**Work to be completed**
Can you rewrite these records with "Reset to Default" changed to "Restore Defaults" and everything else left as it is?

**Recorded information**
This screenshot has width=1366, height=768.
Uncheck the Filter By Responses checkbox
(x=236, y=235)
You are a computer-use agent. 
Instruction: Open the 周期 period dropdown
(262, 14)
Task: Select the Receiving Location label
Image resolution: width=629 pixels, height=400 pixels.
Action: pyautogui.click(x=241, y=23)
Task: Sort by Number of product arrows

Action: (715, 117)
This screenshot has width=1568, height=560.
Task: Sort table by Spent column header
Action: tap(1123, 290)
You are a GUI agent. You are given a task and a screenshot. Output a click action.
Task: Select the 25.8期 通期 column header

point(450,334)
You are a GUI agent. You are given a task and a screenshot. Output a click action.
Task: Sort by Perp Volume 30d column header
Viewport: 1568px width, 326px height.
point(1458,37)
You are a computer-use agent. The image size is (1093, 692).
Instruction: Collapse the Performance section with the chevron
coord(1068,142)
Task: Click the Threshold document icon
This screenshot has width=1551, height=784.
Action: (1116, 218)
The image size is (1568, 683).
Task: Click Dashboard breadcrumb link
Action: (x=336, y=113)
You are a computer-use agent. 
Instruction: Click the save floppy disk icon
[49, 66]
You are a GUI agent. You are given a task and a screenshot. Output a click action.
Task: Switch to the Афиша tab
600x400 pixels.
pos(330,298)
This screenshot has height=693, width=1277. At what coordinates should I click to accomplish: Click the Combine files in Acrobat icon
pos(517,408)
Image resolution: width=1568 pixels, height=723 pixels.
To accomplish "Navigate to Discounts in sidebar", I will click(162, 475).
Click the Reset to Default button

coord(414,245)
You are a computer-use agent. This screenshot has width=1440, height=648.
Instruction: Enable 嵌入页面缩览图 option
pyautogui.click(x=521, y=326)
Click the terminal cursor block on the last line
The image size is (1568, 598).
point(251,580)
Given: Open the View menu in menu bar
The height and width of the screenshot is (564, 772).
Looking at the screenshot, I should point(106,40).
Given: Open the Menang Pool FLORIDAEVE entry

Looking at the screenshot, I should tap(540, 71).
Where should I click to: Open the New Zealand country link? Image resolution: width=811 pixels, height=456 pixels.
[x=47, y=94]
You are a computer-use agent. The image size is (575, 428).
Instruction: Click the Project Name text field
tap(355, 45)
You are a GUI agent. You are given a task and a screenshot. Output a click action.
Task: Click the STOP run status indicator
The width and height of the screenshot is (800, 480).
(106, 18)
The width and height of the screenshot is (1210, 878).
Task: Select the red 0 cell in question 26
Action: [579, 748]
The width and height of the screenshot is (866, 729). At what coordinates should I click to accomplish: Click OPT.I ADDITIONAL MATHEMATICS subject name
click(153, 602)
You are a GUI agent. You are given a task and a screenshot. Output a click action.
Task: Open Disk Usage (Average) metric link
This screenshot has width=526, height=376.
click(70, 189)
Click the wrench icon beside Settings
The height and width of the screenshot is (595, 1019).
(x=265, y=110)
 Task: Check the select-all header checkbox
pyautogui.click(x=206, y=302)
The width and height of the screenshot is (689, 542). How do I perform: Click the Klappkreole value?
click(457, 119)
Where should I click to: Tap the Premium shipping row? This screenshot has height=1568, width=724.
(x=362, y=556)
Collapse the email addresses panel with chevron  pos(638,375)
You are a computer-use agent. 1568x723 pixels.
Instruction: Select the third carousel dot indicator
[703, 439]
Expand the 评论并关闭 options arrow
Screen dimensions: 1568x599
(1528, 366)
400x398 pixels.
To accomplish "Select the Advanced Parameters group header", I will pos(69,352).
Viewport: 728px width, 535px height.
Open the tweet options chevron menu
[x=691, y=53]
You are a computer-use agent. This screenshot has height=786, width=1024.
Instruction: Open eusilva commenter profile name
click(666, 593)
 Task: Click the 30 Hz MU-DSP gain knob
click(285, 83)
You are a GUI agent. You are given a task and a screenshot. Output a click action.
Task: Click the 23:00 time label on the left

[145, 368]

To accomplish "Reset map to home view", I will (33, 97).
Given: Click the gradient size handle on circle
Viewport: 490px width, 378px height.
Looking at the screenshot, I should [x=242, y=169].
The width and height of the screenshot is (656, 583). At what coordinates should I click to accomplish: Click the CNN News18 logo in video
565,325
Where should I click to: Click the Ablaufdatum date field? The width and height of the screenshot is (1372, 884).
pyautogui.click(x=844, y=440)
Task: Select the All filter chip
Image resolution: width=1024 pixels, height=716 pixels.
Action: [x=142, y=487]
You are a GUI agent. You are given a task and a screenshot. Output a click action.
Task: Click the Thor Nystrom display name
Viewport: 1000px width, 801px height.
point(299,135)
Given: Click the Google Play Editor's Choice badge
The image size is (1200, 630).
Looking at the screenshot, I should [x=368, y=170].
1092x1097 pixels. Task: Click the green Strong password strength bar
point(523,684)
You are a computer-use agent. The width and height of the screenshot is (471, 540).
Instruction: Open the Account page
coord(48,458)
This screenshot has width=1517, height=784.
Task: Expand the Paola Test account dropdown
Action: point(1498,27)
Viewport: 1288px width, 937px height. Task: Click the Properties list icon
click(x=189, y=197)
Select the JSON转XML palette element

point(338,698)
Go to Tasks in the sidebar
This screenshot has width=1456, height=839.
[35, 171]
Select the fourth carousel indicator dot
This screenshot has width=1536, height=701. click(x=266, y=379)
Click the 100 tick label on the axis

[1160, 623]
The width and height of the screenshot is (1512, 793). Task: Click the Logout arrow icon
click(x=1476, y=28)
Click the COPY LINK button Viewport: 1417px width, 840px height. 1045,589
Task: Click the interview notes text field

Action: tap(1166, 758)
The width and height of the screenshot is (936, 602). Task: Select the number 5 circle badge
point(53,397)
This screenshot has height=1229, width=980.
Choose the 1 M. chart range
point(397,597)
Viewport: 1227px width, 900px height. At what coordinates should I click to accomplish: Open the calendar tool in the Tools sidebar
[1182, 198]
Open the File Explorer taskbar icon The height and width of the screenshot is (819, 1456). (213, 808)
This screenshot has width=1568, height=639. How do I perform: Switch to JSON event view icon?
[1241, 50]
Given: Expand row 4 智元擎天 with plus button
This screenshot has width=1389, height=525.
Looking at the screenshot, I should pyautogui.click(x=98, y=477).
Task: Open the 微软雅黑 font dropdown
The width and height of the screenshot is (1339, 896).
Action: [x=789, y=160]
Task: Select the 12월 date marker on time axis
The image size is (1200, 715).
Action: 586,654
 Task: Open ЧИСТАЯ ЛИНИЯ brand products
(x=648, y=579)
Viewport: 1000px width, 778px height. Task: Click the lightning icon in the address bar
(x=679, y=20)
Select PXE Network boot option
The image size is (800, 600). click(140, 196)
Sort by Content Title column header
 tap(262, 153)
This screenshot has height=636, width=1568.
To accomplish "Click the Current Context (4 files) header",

**Expected answer**
This screenshot has width=1366, height=768.
Uncheck the Filter By Responses checkbox
(x=236, y=235)
You are a computer-use agent. 
Instruction: Open the 周期 period dropdown
(262, 14)
Task: Select the Receiving Location label
Image resolution: width=629 pixels, height=400 pixels.
Action: pyautogui.click(x=241, y=23)
Task: Sort by Number of product arrows

Action: (715, 117)
This screenshot has width=1568, height=560.
Task: Sort table by Spent column header
Action: tap(1123, 290)
You are a GUI agent. You are given a task and a screenshot. Output a click action.
Task: Select the 25.8期 通期 column header

point(450,334)
You are a GUI agent. You are given a task and a screenshot. Output a click action.
Task: Sort by Perp Volume 30d column header
Viewport: 1568px width, 326px height.
point(1458,37)
You are a computer-use agent. The image size is (1093, 692).
Instruction: Collapse the Performance section with the chevron
coord(1068,142)
Task: Click the Threshold document icon
This screenshot has width=1551, height=784.
Action: (1116, 218)
The image size is (1568, 683).
Task: Click Dashboard breadcrumb link
Action: (x=336, y=113)
You are a computer-use agent. 
Instruction: Click the save floppy disk icon
[49, 66]
You are a GUI agent. You are given a task and a screenshot. Output a click action.
Task: Switch to the Афиша tab
600x400 pixels.
pos(330,298)
This screenshot has height=693, width=1277. At what coordinates should I click to accomplish: Click the Combine files in Acrobat icon
pos(517,408)
Image resolution: width=1568 pixels, height=723 pixels.
To accomplish "Navigate to Discounts in sidebar", I will click(162, 475).
Click the Restore Defaults button

coord(414,245)
You are a computer-use agent. This screenshot has width=1440, height=648.
Instruction: Enable 嵌入页面缩览图 option
pyautogui.click(x=521, y=326)
Click the terminal cursor block on the last line
The image size is (1568, 598).
point(251,580)
Given: Open the View menu in menu bar
The height and width of the screenshot is (564, 772).
Looking at the screenshot, I should point(106,40).
Given: Open the Menang Pool FLORIDAEVE entry

Looking at the screenshot, I should tap(540, 71).
Where should I click to: Open the New Zealand country link? Image resolution: width=811 pixels, height=456 pixels.
[x=47, y=94]
You are a computer-use agent. The image size is (575, 428).
Instruction: Click the Project Name text field
tap(355, 45)
You are a GUI agent. You are given a task and a screenshot. Output a click action.
Task: Click the STOP run status indicator
The width and height of the screenshot is (800, 480).
(106, 18)
The width and height of the screenshot is (1210, 878).
Task: Select the red 0 cell in question 26
Action: [579, 748]
The width and height of the screenshot is (866, 729). At what coordinates should I click to accomplish: Click OPT.I ADDITIONAL MATHEMATICS subject name
click(153, 602)
You are a GUI agent. You are given a task and a screenshot. Output a click action.
Task: Open Disk Usage (Average) metric link
This screenshot has width=526, height=376.
click(70, 189)
Click the wrench icon beside Settings
The height and width of the screenshot is (595, 1019).
(x=265, y=110)
 Task: Check the select-all header checkbox
pyautogui.click(x=206, y=302)
The width and height of the screenshot is (689, 542). How do I perform: Click the Klappkreole value?
click(457, 119)
Where should I click to: Tap the Premium shipping row? This screenshot has height=1568, width=724.
(x=362, y=556)
Collapse the email addresses panel with chevron  pos(638,375)
You are a computer-use agent. 1568x723 pixels.
Instruction: Select the third carousel dot indicator
[703, 439]
Expand the 评论并关闭 options arrow
Screen dimensions: 1568x599
(1528, 366)
400x398 pixels.
To accomplish "Select the Advanced Parameters group header", I will pos(69,352).
Viewport: 728px width, 535px height.
Open the tweet options chevron menu
[x=691, y=53]
You are a computer-use agent. This screenshot has height=786, width=1024.
Instruction: Open eusilva commenter profile name
click(666, 593)
 Task: Click the 30 Hz MU-DSP gain knob
click(285, 83)
You are a GUI agent. You are given a task and a screenshot. Output a click action.
Task: Click the 23:00 time label on the left

[145, 368]

To accomplish "Reset map to home view", I will (33, 97).
Given: Click the gradient size handle on circle
Viewport: 490px width, 378px height.
Looking at the screenshot, I should [x=242, y=169].
The width and height of the screenshot is (656, 583). At what coordinates should I click to accomplish: Click the CNN News18 logo in video
565,325
Where should I click to: Click the Ablaufdatum date field? The width and height of the screenshot is (1372, 884).
pyautogui.click(x=844, y=440)
Task: Select the All filter chip
Image resolution: width=1024 pixels, height=716 pixels.
Action: [x=142, y=487]
You are a GUI agent. You are given a task and a screenshot. Output a click action.
Task: Click the Thor Nystrom display name
Viewport: 1000px width, 801px height.
point(299,135)
Given: Click the Google Play Editor's Choice badge
The image size is (1200, 630).
Looking at the screenshot, I should [x=368, y=170].
1092x1097 pixels. Task: Click the green Strong password strength bar
point(523,684)
You are a computer-use agent. The width and height of the screenshot is (471, 540).
Instruction: Open the Account page
coord(48,458)
This screenshot has width=1517, height=784.
Task: Expand the Paola Test account dropdown
Action: point(1498,27)
Viewport: 1288px width, 937px height. Task: Click the Properties list icon
click(x=189, y=197)
Select the JSON转XML palette element

point(338,698)
Go to Tasks in the sidebar
This screenshot has width=1456, height=839.
[35, 171]
Select the fourth carousel indicator dot
This screenshot has width=1536, height=701. click(x=266, y=379)
Click the 100 tick label on the axis

[1160, 623]
The width and height of the screenshot is (1512, 793). Task: Click the Logout arrow icon
click(x=1476, y=28)
Click the COPY LINK button Viewport: 1417px width, 840px height. 1045,589
Task: Click the interview notes text field

Action: tap(1166, 758)
The width and height of the screenshot is (936, 602). Task: Select the number 5 circle badge
point(53,397)
This screenshot has height=1229, width=980.
Choose the 1 M. chart range
point(397,597)
Viewport: 1227px width, 900px height. At what coordinates should I click to accomplish: Open the calendar tool in the Tools sidebar
[1182, 198]
Open the File Explorer taskbar icon The height and width of the screenshot is (819, 1456). (213, 808)
This screenshot has width=1568, height=639. How do I perform: Switch to JSON event view icon?
[1241, 50]
Given: Expand row 4 智元擎天 with plus button
This screenshot has width=1389, height=525.
Looking at the screenshot, I should pyautogui.click(x=98, y=477).
Task: Open the 微软雅黑 font dropdown
The width and height of the screenshot is (1339, 896).
Action: [x=789, y=160]
Task: Select the 12월 date marker on time axis
The image size is (1200, 715).
Action: 586,654
 Task: Open ЧИСТАЯ ЛИНИЯ brand products
(x=648, y=579)
Viewport: 1000px width, 778px height. Task: Click the lightning icon in the address bar
(x=679, y=20)
Select PXE Network boot option
The image size is (800, 600). click(140, 196)
Sort by Content Title column header
 tap(262, 153)
This screenshot has height=636, width=1568.
To accomplish "Click the Current Context (4 files) header",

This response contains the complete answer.